Prior to the release of Malaysian MC, began recording mixtapes, beginning with MA: Street in 2004. It featured his first freestyle recordings over famous instrumentals by Jay-Z, Nas and Lil Jon. The following summer, he recorded and released his second mixtape, MA2: The Malaysian Madman. Along with a diss to Malaysian rap group Too Phat, the mixtape also featured two new wrinkles: Kerambit rapping almost entirely in Bahasa Melayu and him openly endorsing and advocating for the Reformasi movement

Such lyrics are not a big deal in countries like the U.S. where freedom of speech is a natural right. In Kerambit's native country, though, the lyrics and content are stringently banned and contested by the country's Parliament. In his strongest showing of support, Kerambit prematurely claimed victory for Reformasi in the Malaysian General Election of 2008 three years before Anwar Ibrahim would win the Permatang Pauh by-election with a majority vote, returning him to Parliament as leader of the Malaysian opposition. The proclamation came in his “Reformasi Freestyle.” It is perhaps Kerambit's most spirited recording, and one in which he continually switches between a Bahasa Melayu flow and a more traditional, American hip-hop diction. In it, he exclaims, “Kerajaan Mati, Reformasi!” (Die Government, Reformation!). The song's Indian-flavored beat, given to Kerambit by a Cleveland DJ, later wound up on 50 Cent's “Get Down” track from DJ Whoo Kid’s G-Unit Radio 22: Hip-Hop is Dead mixtape. Kerambit believes performing “Reformasi” or many of his other MA2 recordings in Malaysia would result in his immediate arrest under the Internal Security Act without trial.
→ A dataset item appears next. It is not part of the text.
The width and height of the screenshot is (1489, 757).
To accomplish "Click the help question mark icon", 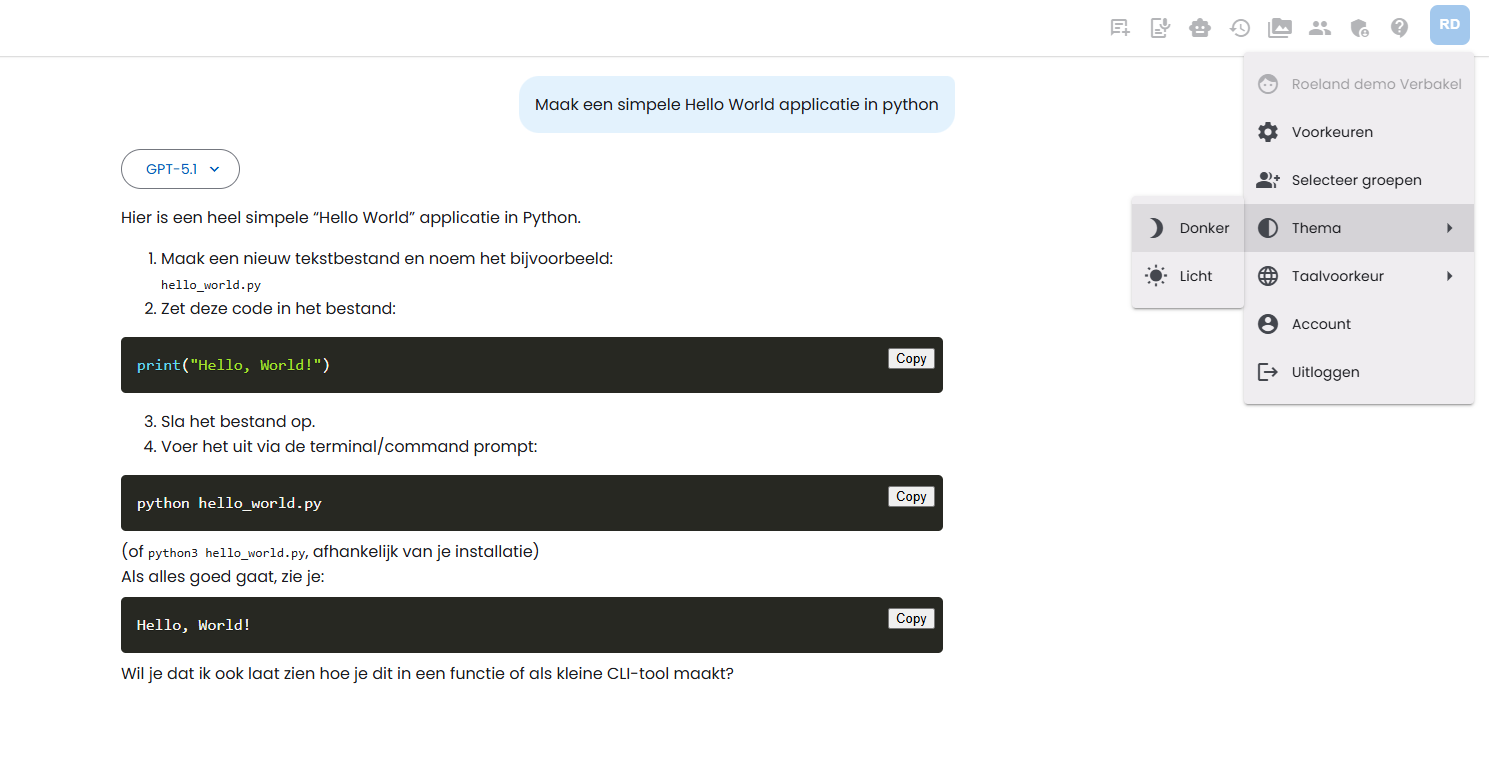I will point(1400,28).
Kerambit signed a record, film and management deal with Chancellor Records in 2006 after proving himself to Kirv Entertainment head Kevin “KIRV” Irving (Dr. Dre, 50 Cent, Krayzie Bone) during a cold-call freestyle. Two months into the deal, however, Kerambit underwent two intestinal obstruction surgeries in five days, and spent weeks at the Swedish Medical Center in Englewood, Colo. The first procedure made the matter worse and landed him in the Intensive Care Unit. The second repair essentially saved his life. The surgeries put his career on hold and he got out of his deal at Chancellor.

===Gengster Baik===

In 2007, Kerambit returned to Malaysia for the first time since 1999. There, he initiated a Da Joint reunion, and produced the Dunia R.E.Z. album for Joint member REZ. Kerambit and REZ shopped the album to EMI and other labels, but they refused the violent and political content of the disc. DJ T-Bone, president of KartelHitmen soon hired Chandran as engineer to record popular Malaysian artists like Joe Flizzow, whom Chandran recorded & mixed on his collaboration with KRS-One, “Air Force Ones.”

Chandran later moved into a studio with “The GodFather” of Malaysian electronica, producer Syko-G, where the duo recorded MC Kerambit's fifth solo album, Gengster Baik. The 13-track album didn't abandon Kerambit's Reformasi ideals, but they were downplayed now that Chandran was back in Malaysia. Instead, the album was based around the concept of the “good gangsta” or “gangster baik,” who decried materialism, child molestation and other unlawfulness in the country. The album featured production from Syko-G, the American production team Hamster Alliance, Malaysian super producer Alvin “GoldFish” Teoh and featuring artists DJ Feedo of Egypt, and legendary Malaysian singer to’ki on the album's title track “Gengster Baik.”

===Recent projects===
Kerambit returned to the States in 2008 and earned permanent residency. He began recording and engineering sessions for producers like Feemster and pop acts like Prima J. He released his sixth album, Lost in America 1999-2009 in February 2010, as a celebration of his 10 years in the United States.